I’ve had many creative ideas over the years – podcasts, books, clothing lines, stores, events, blogs, and magazines. It’s a long list I know, but not a lot of them have come to fruition. I hated that I would kick off the year with all these ideas and projects I wanted to get done, and then six months in I would be completely lost in the sauce, entirely busy working on clients or friend’s latest schemes, chasing down opportunities to make a buck. I was so consumed with everything else that I never pushed my projects forward enough.

To be honest, I did not understand what it took to get things done. But after multiple dead ends you start to learn a thing or two. For the past 10 months, I have been working consistently on my creative projects and pushing them towards completion. I know this is a long road, and its still early days, but I thought I’d articulate the mindset and tools that are enabling me to finally actually do the work I have in my heart to do.

  1. Stay awake

It is so easy to fall asleep behind the wheel of life. Urgent and pressing issues can crowd the truly important to the dark recesses of your mind to be randomly stumbled upon one day. You have to stay awake. And by that I mean you have to always be focused on your actual personal creative goals. It has to be a priority and something that is on your mind daily. Never lose sight of it. Write it somewhere you can see it, and engage with it every day.

  1. Think long term

Rome was not built in a day, and neither will your project. You have to be in it for the long haul. If you are trying to build a creative life that sustains your soul and your pocket, understand that it is going to take a while. Make peace with that.

  1. Focus on the process

If you are going to get any worthwhile creative work done, you have to respect the process. This is going to mean working on your projects daily or at least weekly. You are going to need to take consistent action over a long period of time – creating, learning, tweaking, editing, fixing, scrapping, restarting, etc. It’s a process; learn to enjoy it.

  1. Be realistic

There is nothing like ambitious timelines to excite you then ultimately defeat you in the creative journey. Be realistic with the amount of time you think it will take to get your project done, and then add more time to it. Things always take much longer than you’d expect.

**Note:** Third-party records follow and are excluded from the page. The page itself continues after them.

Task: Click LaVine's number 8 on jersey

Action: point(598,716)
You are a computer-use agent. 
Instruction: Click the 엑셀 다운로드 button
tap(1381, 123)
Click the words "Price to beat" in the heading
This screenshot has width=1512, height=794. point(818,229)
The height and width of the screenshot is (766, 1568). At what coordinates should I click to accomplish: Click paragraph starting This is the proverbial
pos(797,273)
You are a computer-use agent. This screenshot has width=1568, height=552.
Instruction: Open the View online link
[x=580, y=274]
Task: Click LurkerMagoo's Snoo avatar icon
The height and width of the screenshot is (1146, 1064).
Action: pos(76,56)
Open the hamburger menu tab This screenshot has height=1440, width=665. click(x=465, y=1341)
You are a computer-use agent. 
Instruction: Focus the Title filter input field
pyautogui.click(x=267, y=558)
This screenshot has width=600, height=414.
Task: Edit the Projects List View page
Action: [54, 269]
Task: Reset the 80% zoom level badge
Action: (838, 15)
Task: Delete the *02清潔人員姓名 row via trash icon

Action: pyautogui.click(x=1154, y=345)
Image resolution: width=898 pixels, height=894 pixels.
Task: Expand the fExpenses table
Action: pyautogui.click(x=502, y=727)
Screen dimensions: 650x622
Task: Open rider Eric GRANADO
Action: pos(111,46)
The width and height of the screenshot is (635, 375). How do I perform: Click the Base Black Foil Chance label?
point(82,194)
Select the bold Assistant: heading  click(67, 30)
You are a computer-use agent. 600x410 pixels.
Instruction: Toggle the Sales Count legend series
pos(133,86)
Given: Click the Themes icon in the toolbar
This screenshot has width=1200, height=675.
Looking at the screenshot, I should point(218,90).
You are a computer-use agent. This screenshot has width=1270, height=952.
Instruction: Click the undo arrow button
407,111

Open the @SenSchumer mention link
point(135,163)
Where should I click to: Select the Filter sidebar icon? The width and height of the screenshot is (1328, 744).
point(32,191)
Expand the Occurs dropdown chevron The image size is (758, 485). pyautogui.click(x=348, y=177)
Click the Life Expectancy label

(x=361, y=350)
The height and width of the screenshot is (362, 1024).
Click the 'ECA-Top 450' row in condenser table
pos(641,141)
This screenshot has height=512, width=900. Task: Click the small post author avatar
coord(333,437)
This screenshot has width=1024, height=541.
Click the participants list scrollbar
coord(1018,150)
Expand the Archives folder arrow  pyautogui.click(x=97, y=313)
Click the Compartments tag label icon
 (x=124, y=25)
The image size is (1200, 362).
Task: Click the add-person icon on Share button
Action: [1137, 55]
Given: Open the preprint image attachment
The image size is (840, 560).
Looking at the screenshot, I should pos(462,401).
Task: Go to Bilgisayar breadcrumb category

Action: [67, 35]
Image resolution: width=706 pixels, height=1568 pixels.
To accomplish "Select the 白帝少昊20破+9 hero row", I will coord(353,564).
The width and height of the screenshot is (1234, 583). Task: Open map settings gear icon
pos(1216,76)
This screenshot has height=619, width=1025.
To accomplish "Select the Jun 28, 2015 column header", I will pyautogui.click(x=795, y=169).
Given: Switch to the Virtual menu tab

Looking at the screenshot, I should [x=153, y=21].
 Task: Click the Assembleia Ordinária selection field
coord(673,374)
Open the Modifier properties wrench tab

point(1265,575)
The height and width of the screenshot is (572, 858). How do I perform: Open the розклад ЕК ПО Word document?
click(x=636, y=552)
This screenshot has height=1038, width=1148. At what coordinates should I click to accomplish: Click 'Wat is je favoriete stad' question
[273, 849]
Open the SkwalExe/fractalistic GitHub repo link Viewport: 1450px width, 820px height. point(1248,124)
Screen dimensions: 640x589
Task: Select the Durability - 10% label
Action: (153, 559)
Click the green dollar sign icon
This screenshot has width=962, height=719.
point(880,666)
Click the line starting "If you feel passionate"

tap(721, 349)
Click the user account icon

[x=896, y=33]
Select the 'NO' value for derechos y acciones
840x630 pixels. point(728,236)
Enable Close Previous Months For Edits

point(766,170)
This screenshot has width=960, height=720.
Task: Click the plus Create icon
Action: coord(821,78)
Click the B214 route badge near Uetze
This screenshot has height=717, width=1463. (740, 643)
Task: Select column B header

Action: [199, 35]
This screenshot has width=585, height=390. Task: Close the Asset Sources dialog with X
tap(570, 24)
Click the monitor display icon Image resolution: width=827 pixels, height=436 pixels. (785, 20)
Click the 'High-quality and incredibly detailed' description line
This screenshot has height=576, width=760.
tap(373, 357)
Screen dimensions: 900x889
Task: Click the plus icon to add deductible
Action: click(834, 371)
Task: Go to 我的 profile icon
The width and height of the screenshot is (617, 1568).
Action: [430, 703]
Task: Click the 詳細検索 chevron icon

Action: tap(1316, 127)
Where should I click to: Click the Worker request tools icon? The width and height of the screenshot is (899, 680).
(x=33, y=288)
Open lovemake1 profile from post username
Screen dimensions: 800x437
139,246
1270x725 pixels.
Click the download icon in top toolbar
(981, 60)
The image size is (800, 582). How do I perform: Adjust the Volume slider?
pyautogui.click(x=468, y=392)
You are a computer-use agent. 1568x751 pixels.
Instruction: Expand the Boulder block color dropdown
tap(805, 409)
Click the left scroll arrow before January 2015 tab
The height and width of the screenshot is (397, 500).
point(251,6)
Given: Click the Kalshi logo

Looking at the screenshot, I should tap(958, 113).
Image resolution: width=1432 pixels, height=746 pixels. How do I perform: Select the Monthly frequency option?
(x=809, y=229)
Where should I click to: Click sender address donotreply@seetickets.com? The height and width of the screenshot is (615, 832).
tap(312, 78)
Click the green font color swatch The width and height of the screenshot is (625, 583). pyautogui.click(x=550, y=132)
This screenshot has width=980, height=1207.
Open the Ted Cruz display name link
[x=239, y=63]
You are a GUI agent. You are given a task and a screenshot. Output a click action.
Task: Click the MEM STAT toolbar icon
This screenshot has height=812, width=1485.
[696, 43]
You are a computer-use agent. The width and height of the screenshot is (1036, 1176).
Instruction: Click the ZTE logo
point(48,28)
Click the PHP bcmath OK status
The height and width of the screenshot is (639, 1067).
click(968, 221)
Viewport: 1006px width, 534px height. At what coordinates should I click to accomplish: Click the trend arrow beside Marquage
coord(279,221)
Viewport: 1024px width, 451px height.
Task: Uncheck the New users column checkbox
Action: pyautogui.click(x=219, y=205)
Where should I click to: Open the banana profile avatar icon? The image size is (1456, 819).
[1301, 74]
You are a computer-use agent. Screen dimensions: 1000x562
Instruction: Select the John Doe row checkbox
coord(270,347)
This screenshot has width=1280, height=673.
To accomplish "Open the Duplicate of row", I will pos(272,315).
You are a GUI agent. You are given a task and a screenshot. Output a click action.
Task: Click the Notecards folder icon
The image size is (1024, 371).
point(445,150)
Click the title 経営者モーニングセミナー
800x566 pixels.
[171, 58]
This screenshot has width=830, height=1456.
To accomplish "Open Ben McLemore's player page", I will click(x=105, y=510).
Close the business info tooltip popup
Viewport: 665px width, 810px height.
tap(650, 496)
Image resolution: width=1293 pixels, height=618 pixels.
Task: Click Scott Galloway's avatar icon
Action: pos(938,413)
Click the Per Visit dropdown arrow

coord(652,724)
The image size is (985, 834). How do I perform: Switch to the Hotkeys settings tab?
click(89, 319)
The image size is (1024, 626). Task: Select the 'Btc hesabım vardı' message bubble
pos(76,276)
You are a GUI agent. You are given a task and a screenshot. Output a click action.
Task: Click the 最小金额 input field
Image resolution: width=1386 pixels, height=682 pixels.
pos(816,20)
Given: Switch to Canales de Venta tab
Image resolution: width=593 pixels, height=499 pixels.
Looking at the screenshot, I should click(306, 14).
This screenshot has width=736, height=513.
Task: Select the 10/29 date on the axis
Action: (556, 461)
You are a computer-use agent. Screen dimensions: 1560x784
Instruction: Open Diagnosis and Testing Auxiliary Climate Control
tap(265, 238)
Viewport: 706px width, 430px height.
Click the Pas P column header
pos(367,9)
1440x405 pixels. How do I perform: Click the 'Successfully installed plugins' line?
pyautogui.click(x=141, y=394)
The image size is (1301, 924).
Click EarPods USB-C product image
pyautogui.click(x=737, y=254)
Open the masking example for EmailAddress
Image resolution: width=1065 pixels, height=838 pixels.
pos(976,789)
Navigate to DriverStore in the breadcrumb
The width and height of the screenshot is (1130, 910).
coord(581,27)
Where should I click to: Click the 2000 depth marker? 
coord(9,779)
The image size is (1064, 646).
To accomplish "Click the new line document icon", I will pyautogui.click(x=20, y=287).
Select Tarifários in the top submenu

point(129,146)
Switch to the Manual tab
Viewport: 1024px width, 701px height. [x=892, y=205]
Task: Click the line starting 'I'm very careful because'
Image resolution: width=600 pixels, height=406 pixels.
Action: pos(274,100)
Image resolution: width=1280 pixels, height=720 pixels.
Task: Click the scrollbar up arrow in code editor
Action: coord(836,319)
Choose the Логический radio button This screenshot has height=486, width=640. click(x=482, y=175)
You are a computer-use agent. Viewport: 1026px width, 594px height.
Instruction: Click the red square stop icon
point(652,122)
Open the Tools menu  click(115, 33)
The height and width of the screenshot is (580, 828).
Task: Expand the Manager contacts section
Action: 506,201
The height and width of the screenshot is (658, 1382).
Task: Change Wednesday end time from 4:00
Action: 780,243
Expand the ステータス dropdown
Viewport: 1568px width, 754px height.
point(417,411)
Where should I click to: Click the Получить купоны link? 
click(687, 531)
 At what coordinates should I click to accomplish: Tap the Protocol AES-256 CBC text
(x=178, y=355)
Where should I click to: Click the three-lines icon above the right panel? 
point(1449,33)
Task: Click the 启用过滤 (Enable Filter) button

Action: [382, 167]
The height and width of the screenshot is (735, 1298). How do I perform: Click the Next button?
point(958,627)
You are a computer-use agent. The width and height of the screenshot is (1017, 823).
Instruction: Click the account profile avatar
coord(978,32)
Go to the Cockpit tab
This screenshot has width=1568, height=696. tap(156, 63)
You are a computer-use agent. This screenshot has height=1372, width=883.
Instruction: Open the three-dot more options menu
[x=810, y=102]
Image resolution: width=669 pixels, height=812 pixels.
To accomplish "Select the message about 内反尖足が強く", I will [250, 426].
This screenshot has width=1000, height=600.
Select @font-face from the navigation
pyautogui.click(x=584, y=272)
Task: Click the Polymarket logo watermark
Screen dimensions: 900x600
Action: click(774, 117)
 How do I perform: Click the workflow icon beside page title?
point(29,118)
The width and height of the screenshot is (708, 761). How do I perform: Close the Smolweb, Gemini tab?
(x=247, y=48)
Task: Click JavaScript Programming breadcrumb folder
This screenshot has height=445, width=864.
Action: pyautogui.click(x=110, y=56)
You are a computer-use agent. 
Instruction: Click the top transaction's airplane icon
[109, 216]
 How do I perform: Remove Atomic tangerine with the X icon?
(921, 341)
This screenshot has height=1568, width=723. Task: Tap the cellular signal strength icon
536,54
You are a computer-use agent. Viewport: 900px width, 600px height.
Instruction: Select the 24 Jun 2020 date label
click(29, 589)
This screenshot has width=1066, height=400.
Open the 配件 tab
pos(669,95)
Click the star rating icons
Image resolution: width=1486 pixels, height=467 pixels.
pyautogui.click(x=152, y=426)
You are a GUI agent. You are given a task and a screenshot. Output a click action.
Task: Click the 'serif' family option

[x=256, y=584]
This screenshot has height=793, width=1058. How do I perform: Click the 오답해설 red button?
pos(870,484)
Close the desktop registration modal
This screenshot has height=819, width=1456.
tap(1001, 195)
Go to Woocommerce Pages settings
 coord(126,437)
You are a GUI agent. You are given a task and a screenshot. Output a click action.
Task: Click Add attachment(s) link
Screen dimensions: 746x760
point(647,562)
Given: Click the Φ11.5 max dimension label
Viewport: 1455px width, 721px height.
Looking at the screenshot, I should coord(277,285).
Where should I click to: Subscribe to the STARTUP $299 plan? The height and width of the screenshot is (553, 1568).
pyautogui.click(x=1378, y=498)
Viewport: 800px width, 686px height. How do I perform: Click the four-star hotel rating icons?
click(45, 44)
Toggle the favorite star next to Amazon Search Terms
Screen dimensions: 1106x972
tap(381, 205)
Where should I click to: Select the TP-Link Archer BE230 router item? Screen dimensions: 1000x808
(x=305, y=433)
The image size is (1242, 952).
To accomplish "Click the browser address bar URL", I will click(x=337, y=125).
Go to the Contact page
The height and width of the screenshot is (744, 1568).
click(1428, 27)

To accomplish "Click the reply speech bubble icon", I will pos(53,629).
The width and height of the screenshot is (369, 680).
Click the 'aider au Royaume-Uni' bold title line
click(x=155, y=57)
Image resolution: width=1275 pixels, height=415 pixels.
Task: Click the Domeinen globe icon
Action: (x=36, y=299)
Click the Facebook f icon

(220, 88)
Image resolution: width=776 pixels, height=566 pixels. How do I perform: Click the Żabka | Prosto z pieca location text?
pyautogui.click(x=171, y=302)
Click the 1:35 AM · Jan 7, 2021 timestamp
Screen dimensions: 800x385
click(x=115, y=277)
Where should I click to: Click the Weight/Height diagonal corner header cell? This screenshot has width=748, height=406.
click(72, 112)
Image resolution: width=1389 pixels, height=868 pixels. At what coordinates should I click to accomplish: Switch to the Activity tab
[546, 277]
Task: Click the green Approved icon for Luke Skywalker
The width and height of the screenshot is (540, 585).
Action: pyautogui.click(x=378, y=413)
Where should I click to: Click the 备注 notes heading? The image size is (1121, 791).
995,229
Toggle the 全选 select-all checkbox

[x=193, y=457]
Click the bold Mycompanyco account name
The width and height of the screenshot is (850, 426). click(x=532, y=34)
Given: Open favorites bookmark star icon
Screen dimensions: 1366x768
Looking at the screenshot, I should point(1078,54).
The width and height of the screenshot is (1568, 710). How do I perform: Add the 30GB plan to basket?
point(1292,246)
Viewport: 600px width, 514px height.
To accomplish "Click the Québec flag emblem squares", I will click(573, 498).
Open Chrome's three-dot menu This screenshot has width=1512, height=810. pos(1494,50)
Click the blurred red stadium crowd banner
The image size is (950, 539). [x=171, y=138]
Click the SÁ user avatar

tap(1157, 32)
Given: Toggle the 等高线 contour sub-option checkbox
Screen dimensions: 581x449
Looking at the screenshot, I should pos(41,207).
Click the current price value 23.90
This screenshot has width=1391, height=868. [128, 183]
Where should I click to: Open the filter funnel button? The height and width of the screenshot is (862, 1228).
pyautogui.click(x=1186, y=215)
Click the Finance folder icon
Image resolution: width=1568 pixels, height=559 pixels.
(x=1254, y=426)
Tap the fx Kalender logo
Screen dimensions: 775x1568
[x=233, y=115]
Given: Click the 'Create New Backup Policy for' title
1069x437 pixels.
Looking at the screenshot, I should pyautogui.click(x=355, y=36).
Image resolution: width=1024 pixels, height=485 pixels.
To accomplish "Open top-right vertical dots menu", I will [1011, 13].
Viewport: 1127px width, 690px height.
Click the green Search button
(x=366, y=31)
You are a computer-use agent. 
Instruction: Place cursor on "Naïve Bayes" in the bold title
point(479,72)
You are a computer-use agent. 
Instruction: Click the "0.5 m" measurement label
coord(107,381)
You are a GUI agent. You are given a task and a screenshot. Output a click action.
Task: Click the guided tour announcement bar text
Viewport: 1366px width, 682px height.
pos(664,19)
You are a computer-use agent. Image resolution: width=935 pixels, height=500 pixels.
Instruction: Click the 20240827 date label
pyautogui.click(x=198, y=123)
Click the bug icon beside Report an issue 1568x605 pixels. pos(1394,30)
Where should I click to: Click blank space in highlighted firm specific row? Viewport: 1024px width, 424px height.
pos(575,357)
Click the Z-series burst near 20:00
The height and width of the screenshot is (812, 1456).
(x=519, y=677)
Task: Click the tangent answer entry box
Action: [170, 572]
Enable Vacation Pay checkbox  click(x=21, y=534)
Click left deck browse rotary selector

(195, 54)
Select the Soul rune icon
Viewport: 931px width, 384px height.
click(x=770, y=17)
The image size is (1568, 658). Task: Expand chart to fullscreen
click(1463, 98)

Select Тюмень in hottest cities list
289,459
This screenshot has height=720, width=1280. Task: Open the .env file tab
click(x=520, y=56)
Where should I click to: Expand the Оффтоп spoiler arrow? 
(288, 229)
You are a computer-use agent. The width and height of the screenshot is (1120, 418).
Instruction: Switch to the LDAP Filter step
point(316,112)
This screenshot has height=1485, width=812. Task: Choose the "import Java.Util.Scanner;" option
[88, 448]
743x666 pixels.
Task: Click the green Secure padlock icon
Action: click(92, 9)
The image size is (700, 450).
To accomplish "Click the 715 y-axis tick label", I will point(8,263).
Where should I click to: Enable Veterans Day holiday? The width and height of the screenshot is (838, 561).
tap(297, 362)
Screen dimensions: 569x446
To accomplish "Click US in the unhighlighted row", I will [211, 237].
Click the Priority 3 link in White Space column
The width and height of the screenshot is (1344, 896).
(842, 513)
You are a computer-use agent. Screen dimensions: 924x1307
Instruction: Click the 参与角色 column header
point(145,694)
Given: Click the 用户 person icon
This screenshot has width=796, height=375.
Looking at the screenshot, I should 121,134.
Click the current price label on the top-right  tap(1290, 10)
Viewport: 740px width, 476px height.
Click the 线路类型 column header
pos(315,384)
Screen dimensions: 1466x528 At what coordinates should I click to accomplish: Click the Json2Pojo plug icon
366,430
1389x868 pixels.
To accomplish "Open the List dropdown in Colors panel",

  1. Protect your creative time and space

You absolutely must block off a portion of time for you to work on your things. That means phones off, Internet off, put on headphones, close the door. Deep creative work demands nothing less than your full attention and energy. That means being inaccessible sometimes and turning a blind eye to the other thousand things vying for your attention.

  1. Just make

As creatives we tend to be both very egotistical and fragile. We have high hopes and standards for our work. We wonder if people will like it, we fear being judged. It doesn’t matter what anyone thinks about the work. Right now, your job is to make! Focus on that.

  1. Commit

Everything I have just said can be summed up in one word – Commit. To get your personal work done, you must commit to getting it done. That means making a firm decision to get it done no matter how hard or tough the road may be. It means discipline. It means giving up excuses and doing whatever needs to be done.